A flurry of consolidation initiatives is expected to take the country’s banking sector by storm, as top corporations jostle with each other to acquire running businesses rather than set up new networks through fresh licences that the authorities have proposed to hand out in the coming months.
Several non-banking finance companies (NBFCs) including those promoted by the Tata group, Anil Dhirubhai Ambani Group, A.V. Birla Group and the Bajaj Group are keen on entering the retail banking space.
Finance minister Pranab Mukherjee had said in his budget speech that the Reserve Bank of India (RBI) would be offering fresh banking licences.
Expectations of stringent norms that could make only companies with large capital adequacy eligible is also likely to trigger consolidation as size and scale become more important.

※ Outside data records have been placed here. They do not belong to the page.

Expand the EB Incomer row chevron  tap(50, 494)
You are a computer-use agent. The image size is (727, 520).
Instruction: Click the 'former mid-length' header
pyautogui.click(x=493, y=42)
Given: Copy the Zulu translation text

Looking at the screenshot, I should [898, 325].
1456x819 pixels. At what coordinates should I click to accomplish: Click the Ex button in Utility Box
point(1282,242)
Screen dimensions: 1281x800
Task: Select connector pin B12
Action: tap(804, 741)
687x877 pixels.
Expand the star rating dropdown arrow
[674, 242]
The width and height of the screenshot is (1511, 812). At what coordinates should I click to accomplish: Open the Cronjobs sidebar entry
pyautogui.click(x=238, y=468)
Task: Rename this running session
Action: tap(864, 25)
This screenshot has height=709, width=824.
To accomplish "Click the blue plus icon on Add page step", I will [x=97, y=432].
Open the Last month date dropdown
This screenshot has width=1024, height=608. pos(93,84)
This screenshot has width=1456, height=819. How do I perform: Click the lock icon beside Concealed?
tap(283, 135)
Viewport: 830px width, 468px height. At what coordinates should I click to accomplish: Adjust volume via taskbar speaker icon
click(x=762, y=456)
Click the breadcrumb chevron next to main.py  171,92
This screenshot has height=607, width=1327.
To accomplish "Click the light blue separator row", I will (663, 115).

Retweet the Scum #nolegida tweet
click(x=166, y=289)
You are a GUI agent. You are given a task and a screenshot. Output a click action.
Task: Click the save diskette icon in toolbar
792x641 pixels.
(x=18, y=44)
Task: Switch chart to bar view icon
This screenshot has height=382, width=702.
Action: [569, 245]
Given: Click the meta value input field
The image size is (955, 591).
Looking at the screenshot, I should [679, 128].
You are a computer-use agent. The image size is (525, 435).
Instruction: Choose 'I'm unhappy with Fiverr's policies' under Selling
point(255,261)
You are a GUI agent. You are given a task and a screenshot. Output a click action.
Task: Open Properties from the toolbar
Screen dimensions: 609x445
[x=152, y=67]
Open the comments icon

“Mergers and acquisition (M&A) activity could hot up, though a clear roadmap would emerge after the RBI issues the formal guidelines on licences,” a finance ministry official said on condition of anonymity.
Several business houses are reportedly in talks to buy south-based private sector banks.
Raman Aggarwal, co-chairman, Finance Industry Development Council — a self regulatory organisation for asset financing NBFCs — said the move would affect only a handful of NBFCs as the guidelines would be “extremely stringent.”
“Any new entity keen on entering the banking sector, would be required to meet with stringent obligations such as maintaining stipulated cash reserve ratio — the portion of deposits that banks are mandated to park with RBI — and the statutory liquidity ratio (the quantum of deposits banks need to maintain in the form of approved securities),” consulting firm KPMG said.
“Consolidation would be good for the banking sector,” said Sunil Chandiramani, national director (advisory business services), Ernst and Young.